PEMANFAATAN BIJI-BIJIAN DAN UMBI-UMBIAN
Selain mengandalkan pola berburu. Masyarakat holosen juga mngumoulkan makanan
berupa biji bijian dan umbi umbian yang tersedia dari alam. Karena mereka belum
mengenal sistem budi daya tanaman. Bukti peninggalan jenis tanaman apa saja yang
menjadi sumber makanan sangat sulit untuk didapatkan. Tapi jika melihat kondisi
masyarakat tradisional yang memanfaatkan umbi umbian, buah buahan dan biji
bijian, tidak dapat dipungkiri jika komunitas di kala itu juga memanfaatkan tanaman
yang ada di lingkungannya. Peninggalan berupa biji bijian juga ditemukan di gua
hantu didaerah Spirit cave, Thailand oleh Chester Gorman. Diperkirakan pada kala
itu sudah dikenal tanaman makanan berupa kacang polong dan buncis.
Di Indonesia sendiri bukti temuan pemanfaatan tanaman ditemukan di gua Braholo,
gunung Kidul berupa Kemiri, Kenari, dan ketapang. Biji kenari dan kemiri juga
ditemukan di Song Keplek. Biji biji tersebut ditemukan dalam keadaan hangus.
PENGELOLAAN LINGKUNGAN
E. TEKNOLOGI
TEKNOLOGI LITIK
Kelompok pertama dengan persebaran yang paling luas merupakan kelompok alat-
alat serpih. Kelompok kedua adalah yang disebut teknologi hoabinhian. Kelompok
ketiga merupakan alat-alat mikrolit (alat-alat batu kecil) dan alat-alat dari obsidian
INDUSTRI ALAT-ALAT SERPIH
Periode ini lebih di dominasi oleh alat-alat serpih.
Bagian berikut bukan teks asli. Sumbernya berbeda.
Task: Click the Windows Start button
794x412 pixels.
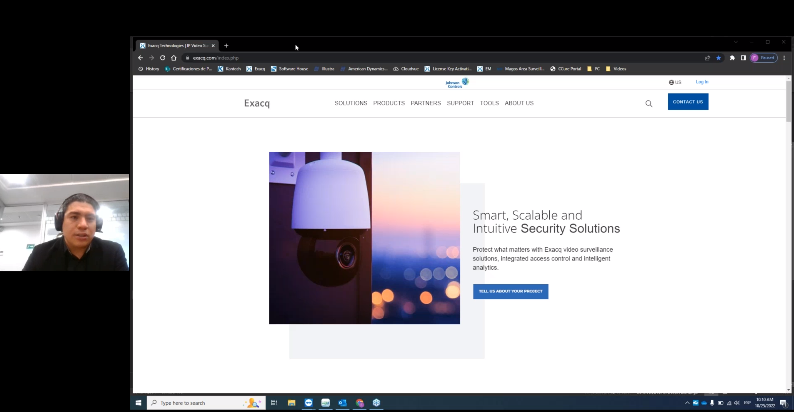Action: click(x=139, y=402)
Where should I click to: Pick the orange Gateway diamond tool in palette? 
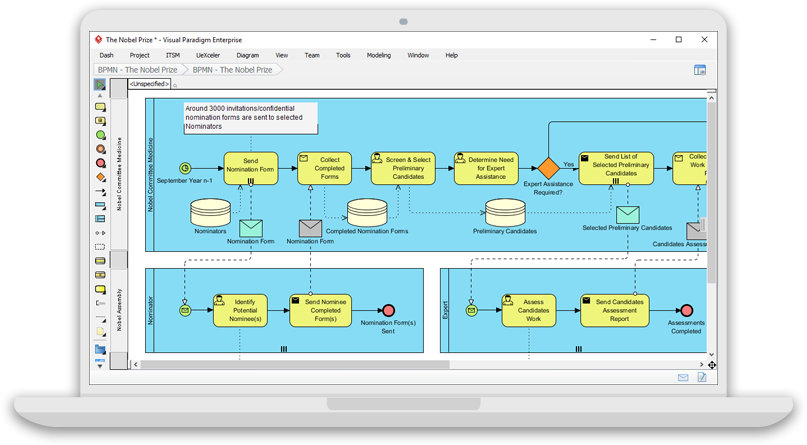100,176
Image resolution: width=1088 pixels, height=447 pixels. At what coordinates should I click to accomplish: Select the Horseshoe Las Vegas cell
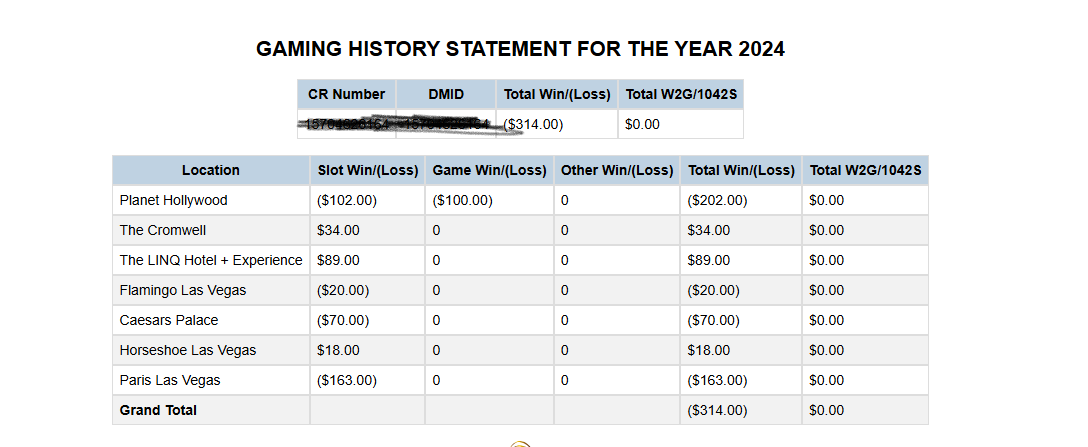pyautogui.click(x=188, y=350)
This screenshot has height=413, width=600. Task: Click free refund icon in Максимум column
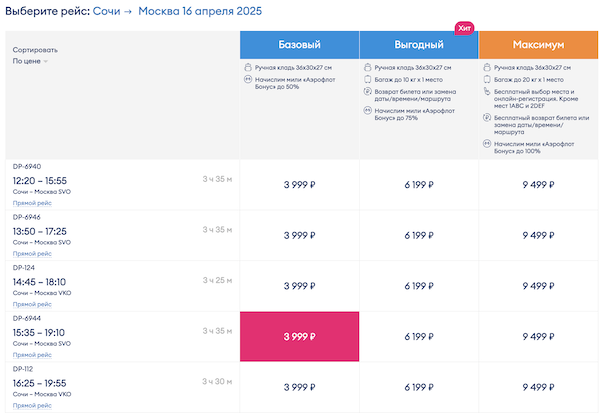click(x=486, y=117)
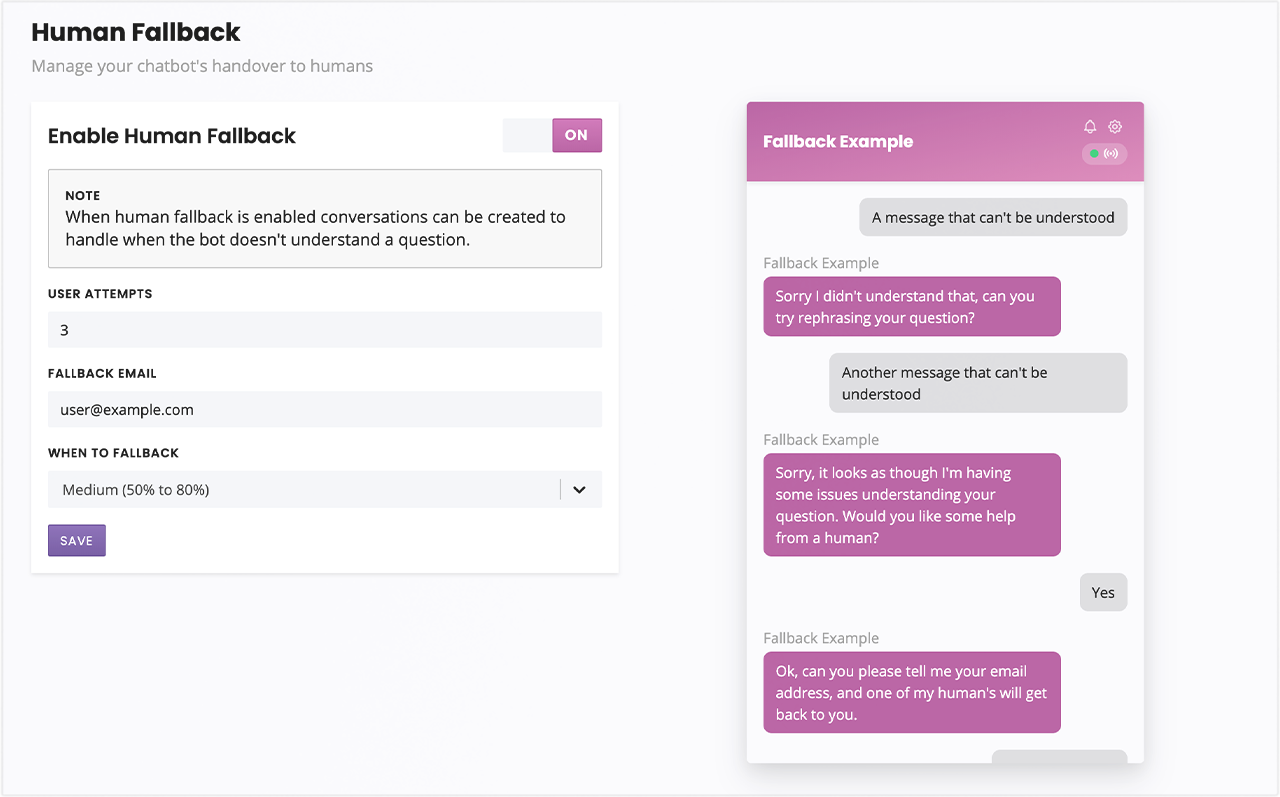The height and width of the screenshot is (797, 1280).
Task: Click the Yes reply bubble in the chat
Action: (1103, 592)
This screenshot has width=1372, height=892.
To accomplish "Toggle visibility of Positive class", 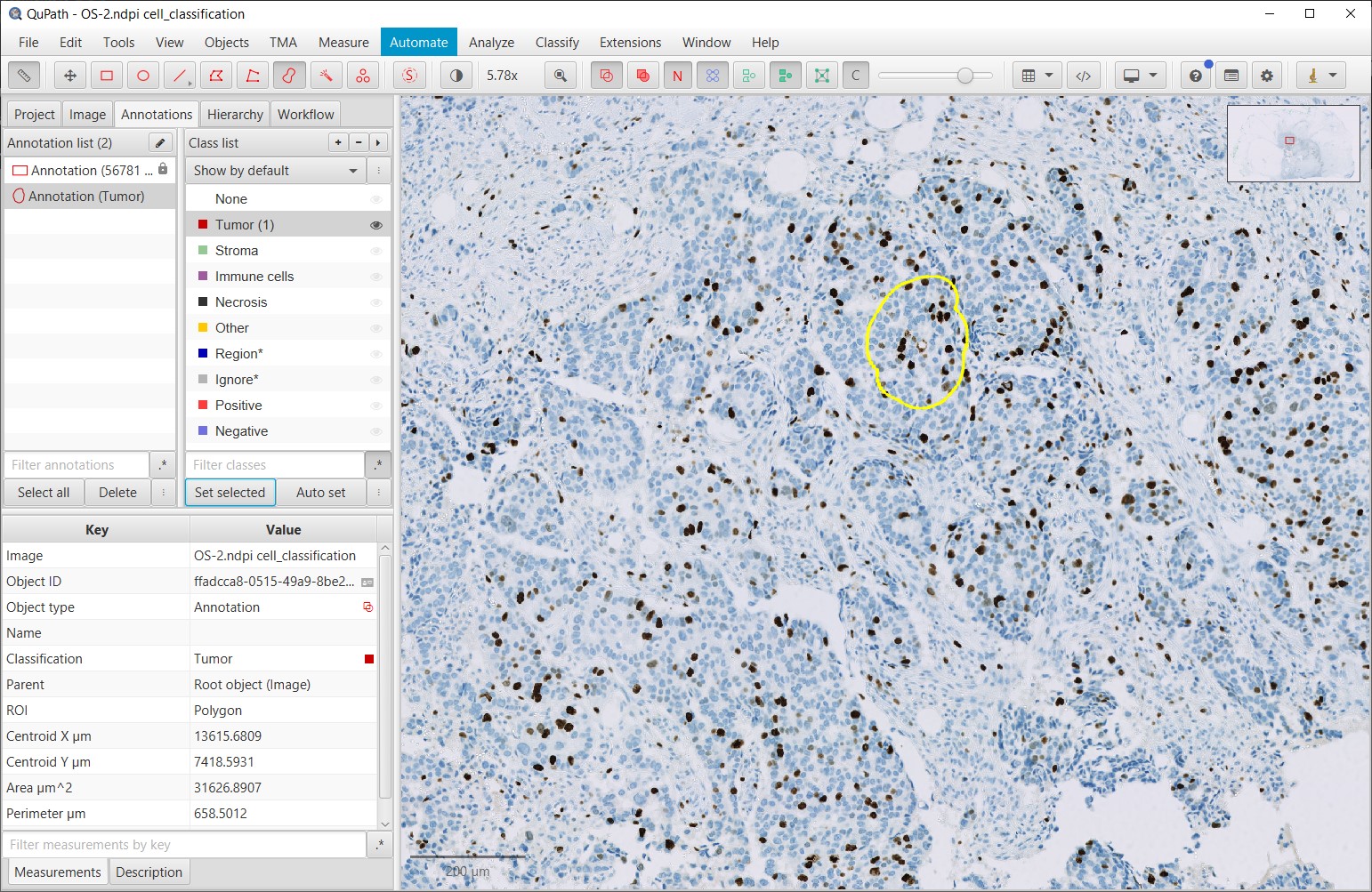I will tap(376, 406).
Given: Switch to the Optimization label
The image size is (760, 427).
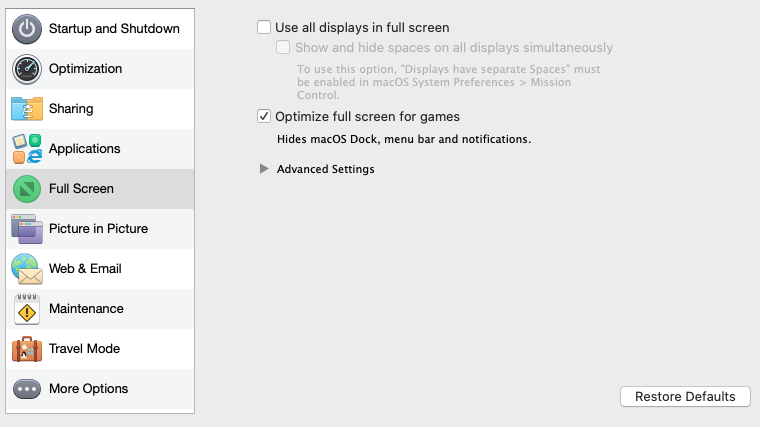Looking at the screenshot, I should point(85,69).
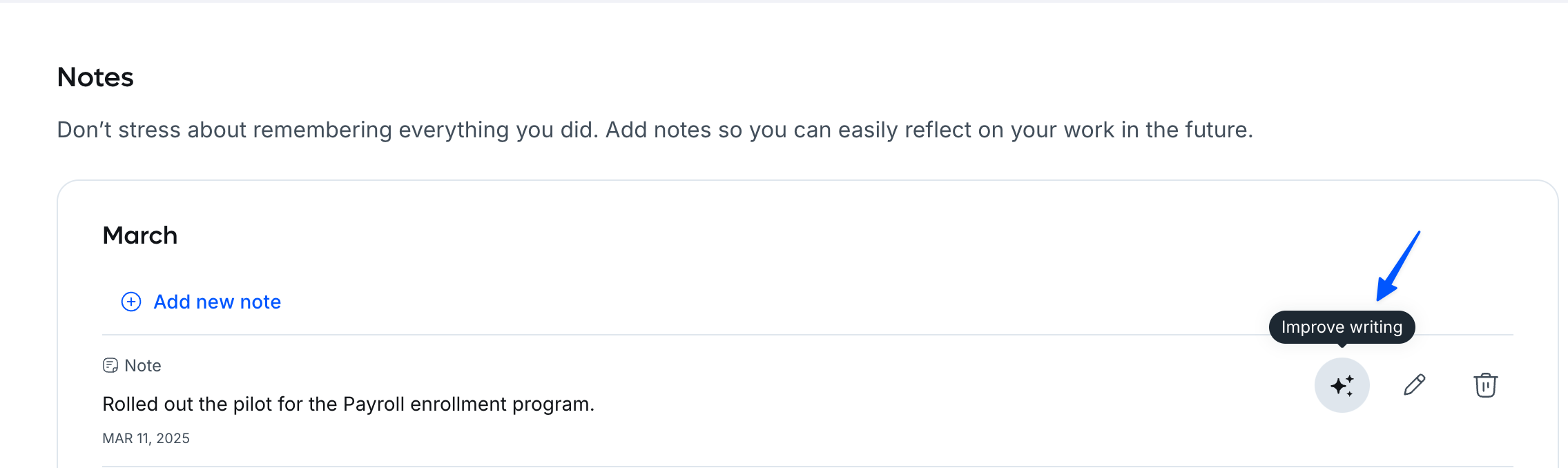1568x468 pixels.
Task: Click the MAR 11, 2025 date stamp
Action: coord(146,438)
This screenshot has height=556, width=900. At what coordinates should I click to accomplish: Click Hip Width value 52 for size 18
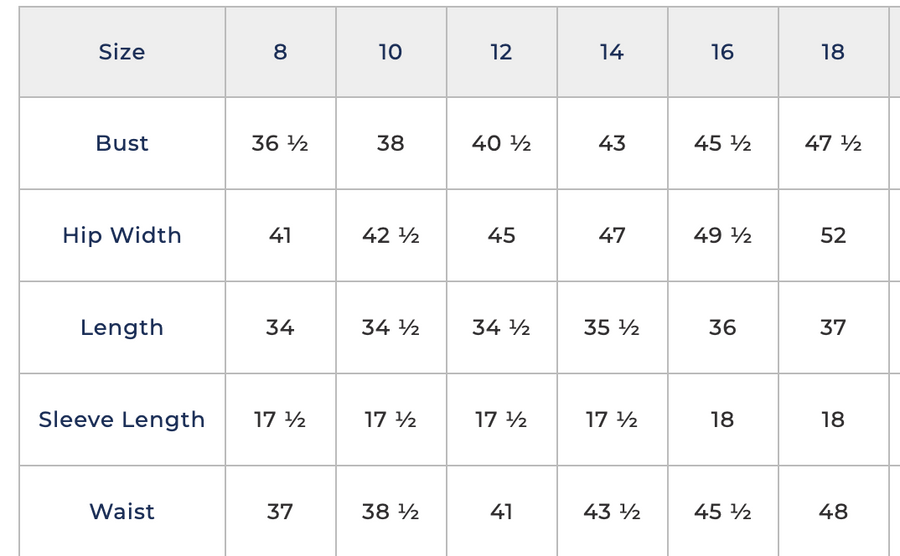[833, 235]
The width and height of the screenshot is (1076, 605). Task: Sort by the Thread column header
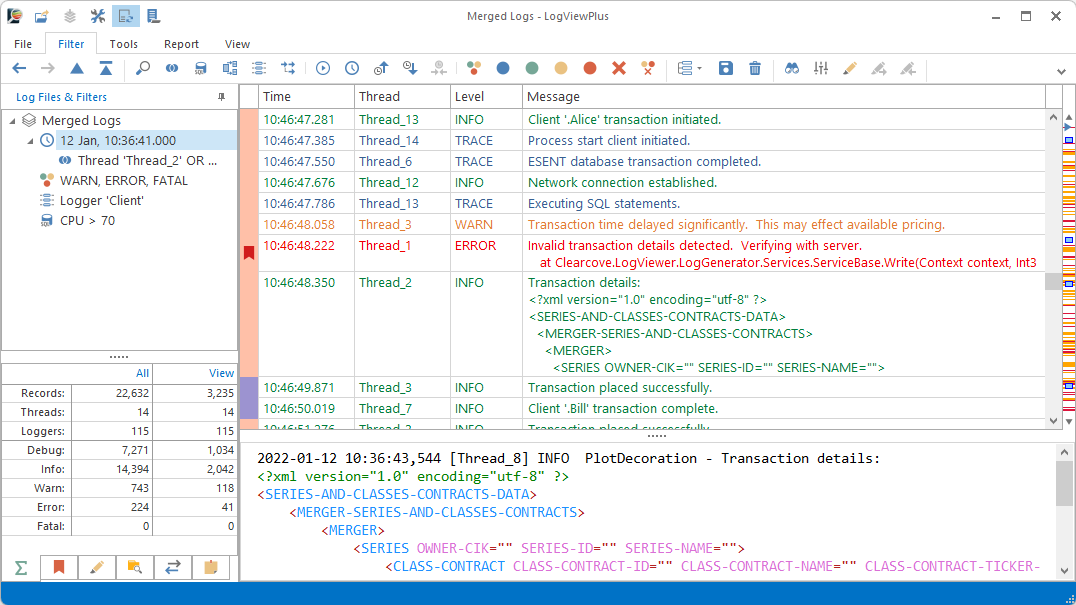pos(379,97)
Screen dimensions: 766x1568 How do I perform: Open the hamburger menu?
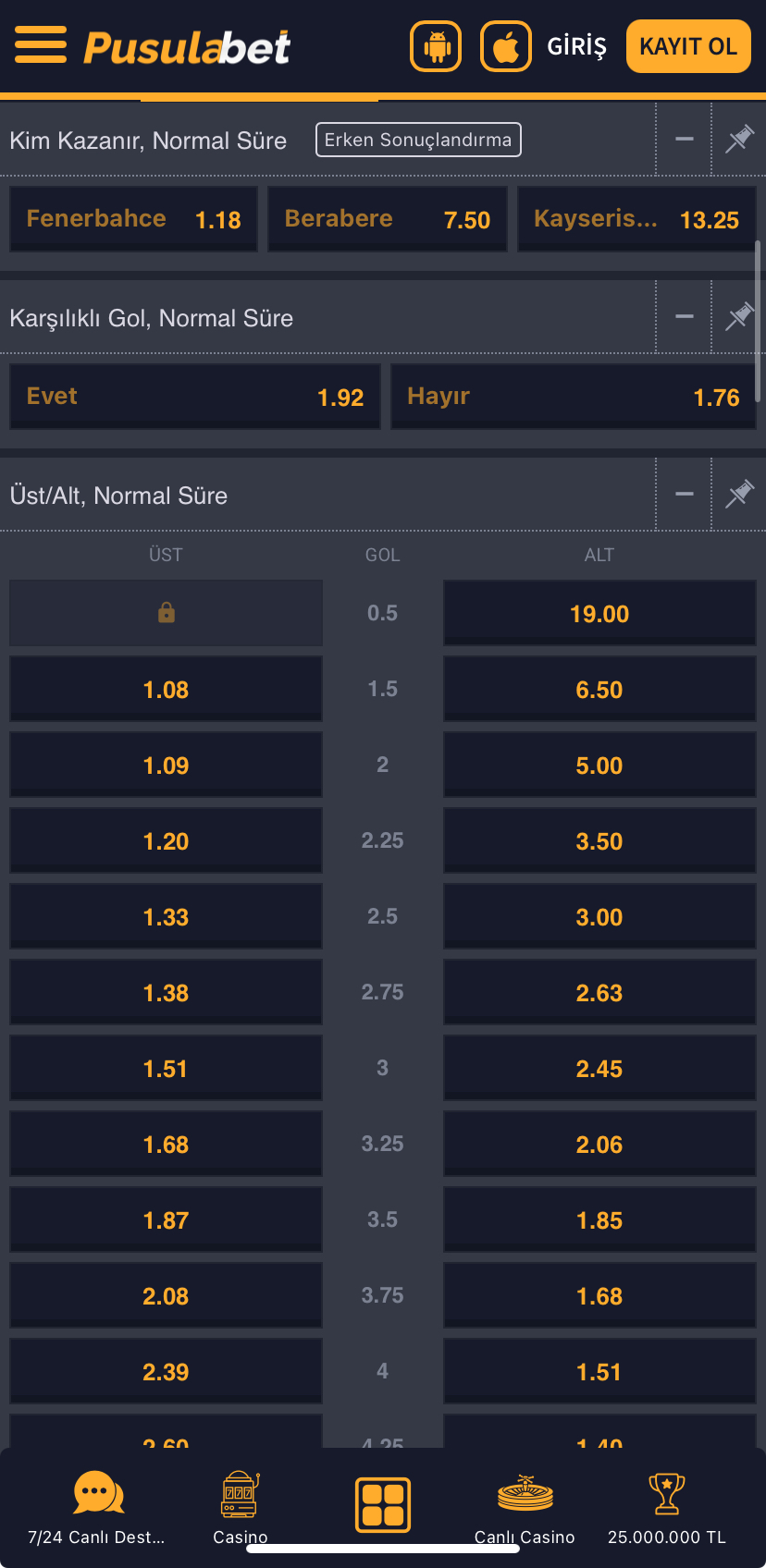41,44
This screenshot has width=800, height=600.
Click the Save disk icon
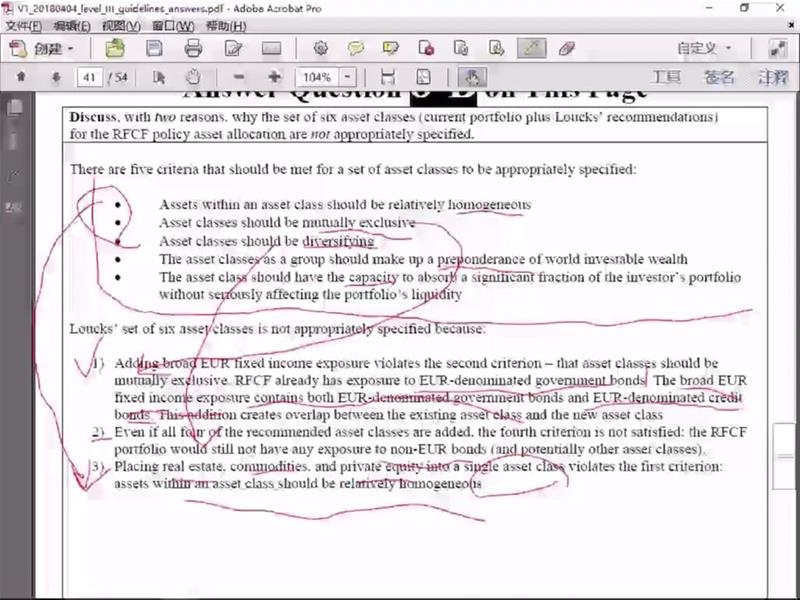(x=154, y=48)
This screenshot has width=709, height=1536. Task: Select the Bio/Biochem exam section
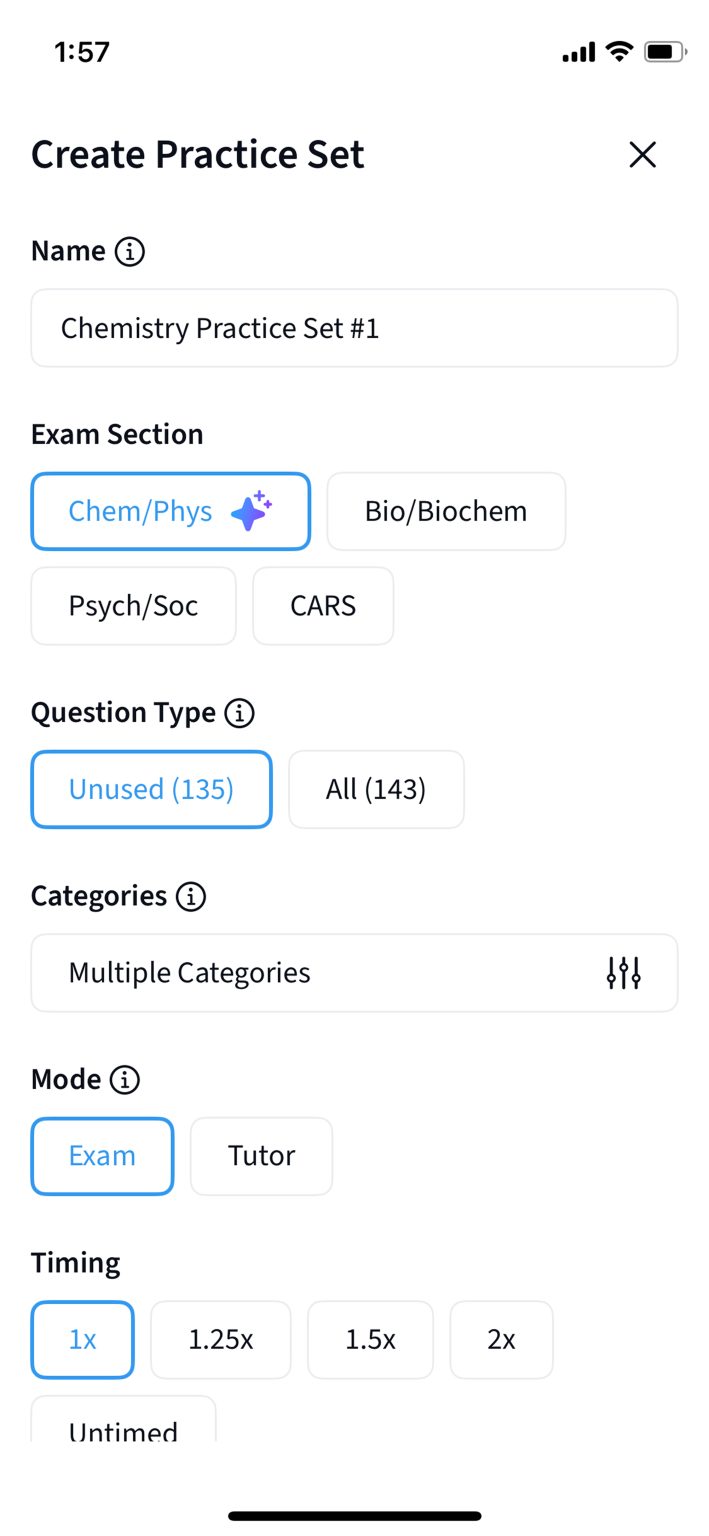[x=445, y=511]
Alat batu inti yang masih berperan
pada periode ini adalah batu pukul (percutor) yang berfungsi sebagai alat
pemangkas. Sebagai gantinya berkembang alat serpih melalui teknik-teknik peretusan
yang menghasilkan berbagai jenis dan tipe alat serpih. Secara umum serpih-serpih
yang dilepaskan dapat dibedakan dalam serpih-serpih yang terbuang, serpih-serpih
yang diretus untuk dijadikan alat dan serpih-serpih yang tidak diretus tetapi
digunakan sebagai alat. Untuk kelompok pertama sering terbentuk tidak teratur
sehingga kurang memungkinkan. Kelompok kedua merupakan serpih langsung
digunakan tanpa melalui pengerjaan lanjut (peretusan). Ciri yang paling menonjol
dari alat ini adalah keberadaan perimping bekas pakai atau kilapan pada bagian sisi
tertentu yang dapat dilihat secara megaskopis atau mikroskopis. Kelompok ketiga
merupakan serpih yang sengaja dilepaskan melalui persiapan untuk dijadikan alat.
Jika pada kelompok kedua kesamaan morfologi alat lebih bersifat kebetulan maka
pada kelompok ini kesamaan morfologi lebih disebabkan pada pembuatan yang
terkonsepsi dan yang diwujudkan lewat teknik-teknik pemangkasan dan peretusan.
Alat serpih yang menonjol adalah serut,lancipan, mata panah, pisau, dan bor.